Personal information
- Full name: Massimo Mutarelli
- Date of birth: January 13, 1978 (age 48)
- Place of birth: Como, Italy
- Height: 1.78 m (5 ft 10 in)
- Position: Midfielder

Youth career
- 1994–1995: Atalanta

Senior career*
- Years: Team / Apps / (Gls)
- 1995–1997: Atalanta / 5 / (0)
- 1998–2002: Genoa / 138 / (8)
- 2003–2006: Palermo / 116 / (5)
- 2006–2008: Lazio / 48 / (4)
- 2009–2011: Bologna / 33 / (1)
- 2012: Atalanta / 13 / (0)

International career
- 1995: Italy U-17 / 7 / (1)
- 1995–1996: Italy U-18 / 17 / (1)
- 1998: Italy U-21 / 1 / (0)

= Massimo Mutarelli =

Italian footballer

Massimo Mutarelli (born 13 January 1978) is an Italian retired football midfielder.

== Career ==
Mutarelli started his career at Serie A club Atalanta, making his debut in April 1996 in a 3–1 loss at home to Lazio.

After four seasons in Bergamo, Mutarelli was sold to Genoa in January 1998. With Genoa, Mutarelli made 138 appearances in Serie B.

In 2002, Mutarelli moved again, this time south to Palermo. He spent two seasons in Serie B with the rosanero, before the club made a glorious return to Serie A in 2004–05. He continued his excellent form in the top flight, and after one season was rewarded with a move to the capital club Lazio, signed a 5-year contract as a free agent.

Mutarelli's first season with the Biancocelesti was a good one, and he capped off a quality first season in Rome, with a goal in the historic 3–0 Derby win over inter-city rivals Roma.

In 2007–08, Mutarelli was hampered by injuries and did not have a season as successful as the last.

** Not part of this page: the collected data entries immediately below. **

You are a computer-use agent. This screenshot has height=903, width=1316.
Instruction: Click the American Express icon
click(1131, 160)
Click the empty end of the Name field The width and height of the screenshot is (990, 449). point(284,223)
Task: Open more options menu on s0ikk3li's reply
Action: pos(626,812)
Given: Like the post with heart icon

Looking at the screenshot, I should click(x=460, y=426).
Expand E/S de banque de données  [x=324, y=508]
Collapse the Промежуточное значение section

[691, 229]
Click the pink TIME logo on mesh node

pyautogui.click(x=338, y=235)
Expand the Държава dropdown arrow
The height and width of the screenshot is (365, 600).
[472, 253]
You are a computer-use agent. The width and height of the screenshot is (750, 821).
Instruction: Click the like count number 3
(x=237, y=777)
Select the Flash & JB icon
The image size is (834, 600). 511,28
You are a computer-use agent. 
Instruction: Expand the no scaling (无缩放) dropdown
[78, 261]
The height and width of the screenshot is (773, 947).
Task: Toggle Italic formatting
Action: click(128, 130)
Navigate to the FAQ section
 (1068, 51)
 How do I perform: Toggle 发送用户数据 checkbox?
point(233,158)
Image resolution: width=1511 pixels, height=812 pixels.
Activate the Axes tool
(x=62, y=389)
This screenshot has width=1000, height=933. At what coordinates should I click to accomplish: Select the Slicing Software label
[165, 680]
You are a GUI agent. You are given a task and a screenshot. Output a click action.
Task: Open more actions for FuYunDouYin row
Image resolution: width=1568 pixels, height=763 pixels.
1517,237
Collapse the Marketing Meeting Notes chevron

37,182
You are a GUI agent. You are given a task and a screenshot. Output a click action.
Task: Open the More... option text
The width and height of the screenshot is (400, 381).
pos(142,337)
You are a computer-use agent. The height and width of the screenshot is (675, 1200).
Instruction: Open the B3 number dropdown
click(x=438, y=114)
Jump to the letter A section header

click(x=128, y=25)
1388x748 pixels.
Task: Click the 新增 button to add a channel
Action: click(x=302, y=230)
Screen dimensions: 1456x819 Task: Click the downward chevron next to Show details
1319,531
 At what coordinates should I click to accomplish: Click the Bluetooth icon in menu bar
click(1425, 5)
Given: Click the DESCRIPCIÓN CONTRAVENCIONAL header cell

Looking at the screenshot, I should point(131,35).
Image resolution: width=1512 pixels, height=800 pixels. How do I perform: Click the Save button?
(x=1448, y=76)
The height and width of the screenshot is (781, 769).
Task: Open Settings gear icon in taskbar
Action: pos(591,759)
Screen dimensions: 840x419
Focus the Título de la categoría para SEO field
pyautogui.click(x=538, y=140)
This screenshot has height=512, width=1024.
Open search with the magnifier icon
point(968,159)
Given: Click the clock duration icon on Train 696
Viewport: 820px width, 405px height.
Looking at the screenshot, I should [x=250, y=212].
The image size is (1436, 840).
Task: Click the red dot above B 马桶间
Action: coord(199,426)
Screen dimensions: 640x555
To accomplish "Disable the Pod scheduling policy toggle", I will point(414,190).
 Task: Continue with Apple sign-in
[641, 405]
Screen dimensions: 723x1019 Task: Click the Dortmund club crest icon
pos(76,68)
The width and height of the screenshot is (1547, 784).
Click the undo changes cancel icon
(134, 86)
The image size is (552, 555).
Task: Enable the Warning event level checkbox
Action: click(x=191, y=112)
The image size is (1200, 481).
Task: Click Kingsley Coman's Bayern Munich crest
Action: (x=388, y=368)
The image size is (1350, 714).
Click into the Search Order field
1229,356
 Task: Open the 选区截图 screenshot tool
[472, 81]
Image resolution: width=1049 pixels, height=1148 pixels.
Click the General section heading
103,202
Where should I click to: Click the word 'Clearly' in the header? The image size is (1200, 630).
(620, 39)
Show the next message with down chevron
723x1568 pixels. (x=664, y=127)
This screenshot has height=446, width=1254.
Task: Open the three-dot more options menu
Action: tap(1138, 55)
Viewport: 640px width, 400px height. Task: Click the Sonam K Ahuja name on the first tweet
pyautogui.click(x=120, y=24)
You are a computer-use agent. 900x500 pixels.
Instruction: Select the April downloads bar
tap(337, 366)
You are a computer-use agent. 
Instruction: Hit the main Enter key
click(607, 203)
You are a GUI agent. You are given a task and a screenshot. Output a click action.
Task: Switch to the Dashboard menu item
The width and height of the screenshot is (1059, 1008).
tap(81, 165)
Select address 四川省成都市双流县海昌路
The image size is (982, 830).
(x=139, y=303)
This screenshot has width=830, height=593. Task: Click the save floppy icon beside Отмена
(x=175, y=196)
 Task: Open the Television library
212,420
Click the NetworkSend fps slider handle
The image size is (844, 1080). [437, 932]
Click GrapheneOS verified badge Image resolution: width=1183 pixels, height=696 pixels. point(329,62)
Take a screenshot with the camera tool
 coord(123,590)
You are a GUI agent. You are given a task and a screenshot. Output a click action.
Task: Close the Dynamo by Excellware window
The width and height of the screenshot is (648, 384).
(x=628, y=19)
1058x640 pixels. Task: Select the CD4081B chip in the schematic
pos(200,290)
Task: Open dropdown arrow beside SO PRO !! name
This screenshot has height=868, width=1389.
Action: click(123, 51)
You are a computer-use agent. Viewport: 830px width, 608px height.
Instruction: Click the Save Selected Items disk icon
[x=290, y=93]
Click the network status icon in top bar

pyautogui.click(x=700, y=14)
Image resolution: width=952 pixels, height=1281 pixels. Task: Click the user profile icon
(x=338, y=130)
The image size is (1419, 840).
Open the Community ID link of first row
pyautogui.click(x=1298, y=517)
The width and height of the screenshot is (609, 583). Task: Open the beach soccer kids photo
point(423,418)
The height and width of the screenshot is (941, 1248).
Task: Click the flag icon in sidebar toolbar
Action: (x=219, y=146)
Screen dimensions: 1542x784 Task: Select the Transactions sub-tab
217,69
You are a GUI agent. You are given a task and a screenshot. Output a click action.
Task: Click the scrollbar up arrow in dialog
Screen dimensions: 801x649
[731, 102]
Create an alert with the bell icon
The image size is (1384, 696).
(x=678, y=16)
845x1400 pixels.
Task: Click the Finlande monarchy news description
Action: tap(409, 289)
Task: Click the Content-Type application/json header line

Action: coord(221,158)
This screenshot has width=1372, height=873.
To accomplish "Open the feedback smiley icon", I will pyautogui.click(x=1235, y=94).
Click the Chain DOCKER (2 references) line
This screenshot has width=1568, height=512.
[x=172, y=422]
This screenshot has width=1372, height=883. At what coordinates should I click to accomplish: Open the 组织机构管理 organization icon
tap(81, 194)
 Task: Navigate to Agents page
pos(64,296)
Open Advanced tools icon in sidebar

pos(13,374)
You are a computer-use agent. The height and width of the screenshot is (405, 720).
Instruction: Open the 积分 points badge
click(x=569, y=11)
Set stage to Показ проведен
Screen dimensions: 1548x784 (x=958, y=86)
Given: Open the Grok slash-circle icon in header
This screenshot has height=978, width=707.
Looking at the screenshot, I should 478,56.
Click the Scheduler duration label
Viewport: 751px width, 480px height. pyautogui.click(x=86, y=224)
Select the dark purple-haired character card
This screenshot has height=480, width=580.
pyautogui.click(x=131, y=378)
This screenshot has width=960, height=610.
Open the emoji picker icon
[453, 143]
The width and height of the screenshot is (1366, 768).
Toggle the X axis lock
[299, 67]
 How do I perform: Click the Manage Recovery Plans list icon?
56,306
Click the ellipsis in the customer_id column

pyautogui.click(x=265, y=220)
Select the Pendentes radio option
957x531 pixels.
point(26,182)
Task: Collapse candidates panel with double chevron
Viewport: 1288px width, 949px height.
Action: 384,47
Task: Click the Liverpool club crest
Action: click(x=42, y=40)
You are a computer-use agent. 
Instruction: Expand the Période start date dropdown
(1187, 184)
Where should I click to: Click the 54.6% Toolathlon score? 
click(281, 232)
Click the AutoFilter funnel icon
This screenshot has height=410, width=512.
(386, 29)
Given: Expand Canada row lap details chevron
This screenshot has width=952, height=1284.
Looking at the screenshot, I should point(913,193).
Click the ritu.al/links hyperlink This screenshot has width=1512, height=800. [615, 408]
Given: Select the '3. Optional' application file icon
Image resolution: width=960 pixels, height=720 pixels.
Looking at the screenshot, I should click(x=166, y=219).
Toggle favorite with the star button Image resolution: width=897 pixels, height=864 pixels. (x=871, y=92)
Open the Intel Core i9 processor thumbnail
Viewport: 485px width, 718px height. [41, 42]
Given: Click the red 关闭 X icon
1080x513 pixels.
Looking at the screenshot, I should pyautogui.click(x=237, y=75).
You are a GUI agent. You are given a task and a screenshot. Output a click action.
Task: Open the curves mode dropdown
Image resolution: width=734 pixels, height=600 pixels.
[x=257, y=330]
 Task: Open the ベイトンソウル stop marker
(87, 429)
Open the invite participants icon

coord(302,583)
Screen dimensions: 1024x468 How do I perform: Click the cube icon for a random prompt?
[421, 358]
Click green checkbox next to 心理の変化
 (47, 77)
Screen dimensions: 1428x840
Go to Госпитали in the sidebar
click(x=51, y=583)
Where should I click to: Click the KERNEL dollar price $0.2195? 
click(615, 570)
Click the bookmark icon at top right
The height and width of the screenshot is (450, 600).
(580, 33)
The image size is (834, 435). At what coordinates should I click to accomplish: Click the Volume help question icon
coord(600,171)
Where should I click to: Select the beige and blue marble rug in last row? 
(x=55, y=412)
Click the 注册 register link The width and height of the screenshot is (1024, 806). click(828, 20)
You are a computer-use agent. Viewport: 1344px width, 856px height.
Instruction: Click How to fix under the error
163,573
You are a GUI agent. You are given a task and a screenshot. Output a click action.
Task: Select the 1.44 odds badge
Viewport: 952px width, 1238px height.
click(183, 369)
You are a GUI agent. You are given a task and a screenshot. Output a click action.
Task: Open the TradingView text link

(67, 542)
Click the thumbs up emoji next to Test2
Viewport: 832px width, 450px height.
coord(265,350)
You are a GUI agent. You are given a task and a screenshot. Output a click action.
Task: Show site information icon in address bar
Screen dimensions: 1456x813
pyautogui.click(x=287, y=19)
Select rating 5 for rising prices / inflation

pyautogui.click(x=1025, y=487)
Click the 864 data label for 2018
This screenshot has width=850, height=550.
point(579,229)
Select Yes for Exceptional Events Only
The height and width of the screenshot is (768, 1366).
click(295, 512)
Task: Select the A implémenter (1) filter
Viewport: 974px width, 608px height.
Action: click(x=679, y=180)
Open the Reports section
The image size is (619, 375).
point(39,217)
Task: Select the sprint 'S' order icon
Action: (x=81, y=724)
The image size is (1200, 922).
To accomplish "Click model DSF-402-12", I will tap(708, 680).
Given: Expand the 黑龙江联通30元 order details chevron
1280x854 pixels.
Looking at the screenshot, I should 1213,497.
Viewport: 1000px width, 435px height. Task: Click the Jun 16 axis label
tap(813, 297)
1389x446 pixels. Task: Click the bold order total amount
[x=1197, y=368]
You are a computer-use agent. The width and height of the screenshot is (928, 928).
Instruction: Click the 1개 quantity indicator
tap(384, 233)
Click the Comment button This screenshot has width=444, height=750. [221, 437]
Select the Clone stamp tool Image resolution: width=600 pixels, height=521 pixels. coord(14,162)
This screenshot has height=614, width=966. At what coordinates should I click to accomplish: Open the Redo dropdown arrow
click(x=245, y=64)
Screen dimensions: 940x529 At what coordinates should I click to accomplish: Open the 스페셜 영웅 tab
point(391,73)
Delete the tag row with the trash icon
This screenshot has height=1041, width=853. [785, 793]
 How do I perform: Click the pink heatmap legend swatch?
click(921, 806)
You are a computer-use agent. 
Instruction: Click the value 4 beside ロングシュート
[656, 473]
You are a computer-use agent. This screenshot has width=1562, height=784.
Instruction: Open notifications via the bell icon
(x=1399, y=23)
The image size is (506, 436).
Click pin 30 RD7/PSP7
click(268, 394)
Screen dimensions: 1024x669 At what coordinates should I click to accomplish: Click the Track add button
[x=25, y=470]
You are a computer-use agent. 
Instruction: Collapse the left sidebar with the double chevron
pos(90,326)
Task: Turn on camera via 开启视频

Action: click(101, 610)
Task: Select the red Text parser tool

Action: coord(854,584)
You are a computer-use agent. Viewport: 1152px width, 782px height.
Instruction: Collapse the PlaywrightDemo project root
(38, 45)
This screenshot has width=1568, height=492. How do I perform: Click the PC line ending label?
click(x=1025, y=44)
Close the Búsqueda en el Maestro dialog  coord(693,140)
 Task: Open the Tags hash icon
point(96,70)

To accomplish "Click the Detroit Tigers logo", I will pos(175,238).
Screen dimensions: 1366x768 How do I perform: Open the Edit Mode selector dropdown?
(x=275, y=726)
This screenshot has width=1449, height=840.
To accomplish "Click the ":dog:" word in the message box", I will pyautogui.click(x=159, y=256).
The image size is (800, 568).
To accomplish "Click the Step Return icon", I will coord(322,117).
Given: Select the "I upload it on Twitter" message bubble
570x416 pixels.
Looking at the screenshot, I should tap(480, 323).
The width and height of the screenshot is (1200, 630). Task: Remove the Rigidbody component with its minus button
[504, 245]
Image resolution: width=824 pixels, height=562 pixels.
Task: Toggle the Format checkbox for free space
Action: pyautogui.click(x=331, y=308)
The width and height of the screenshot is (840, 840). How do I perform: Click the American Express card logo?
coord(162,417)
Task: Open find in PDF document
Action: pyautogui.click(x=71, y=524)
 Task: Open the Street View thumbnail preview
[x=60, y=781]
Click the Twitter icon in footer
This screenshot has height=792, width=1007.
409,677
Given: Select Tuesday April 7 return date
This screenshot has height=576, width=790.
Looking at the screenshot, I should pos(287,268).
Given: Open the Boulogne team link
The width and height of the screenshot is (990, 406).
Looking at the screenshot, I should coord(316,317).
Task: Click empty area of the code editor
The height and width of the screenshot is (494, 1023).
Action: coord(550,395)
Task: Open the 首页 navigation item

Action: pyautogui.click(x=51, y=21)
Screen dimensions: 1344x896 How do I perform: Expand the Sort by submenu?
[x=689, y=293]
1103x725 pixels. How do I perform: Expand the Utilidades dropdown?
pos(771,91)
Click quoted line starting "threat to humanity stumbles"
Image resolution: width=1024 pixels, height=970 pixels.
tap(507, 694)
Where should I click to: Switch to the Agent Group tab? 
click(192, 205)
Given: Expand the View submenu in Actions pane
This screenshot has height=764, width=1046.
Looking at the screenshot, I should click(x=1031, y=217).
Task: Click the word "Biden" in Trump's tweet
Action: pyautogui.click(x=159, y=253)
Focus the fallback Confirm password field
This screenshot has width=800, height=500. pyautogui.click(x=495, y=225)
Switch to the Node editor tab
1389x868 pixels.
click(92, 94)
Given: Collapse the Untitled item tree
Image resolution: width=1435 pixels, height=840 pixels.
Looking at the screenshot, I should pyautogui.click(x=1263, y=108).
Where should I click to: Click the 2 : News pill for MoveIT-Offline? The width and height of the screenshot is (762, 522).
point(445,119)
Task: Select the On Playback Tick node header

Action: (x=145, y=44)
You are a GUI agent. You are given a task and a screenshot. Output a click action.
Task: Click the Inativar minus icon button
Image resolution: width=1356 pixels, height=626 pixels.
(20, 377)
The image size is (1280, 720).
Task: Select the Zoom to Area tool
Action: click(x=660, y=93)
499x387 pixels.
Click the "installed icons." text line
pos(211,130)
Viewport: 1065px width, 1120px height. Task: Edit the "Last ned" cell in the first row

He made his debut in the UEFA Champions League but was sent off against Werder Bremen.

Involved in a contract dispute after having been frozen out of the Lazio side at the beginning of the 2008–09 season, Mutarelli took his case to court and was freed from his contract. He then joined Bologna in January 2009.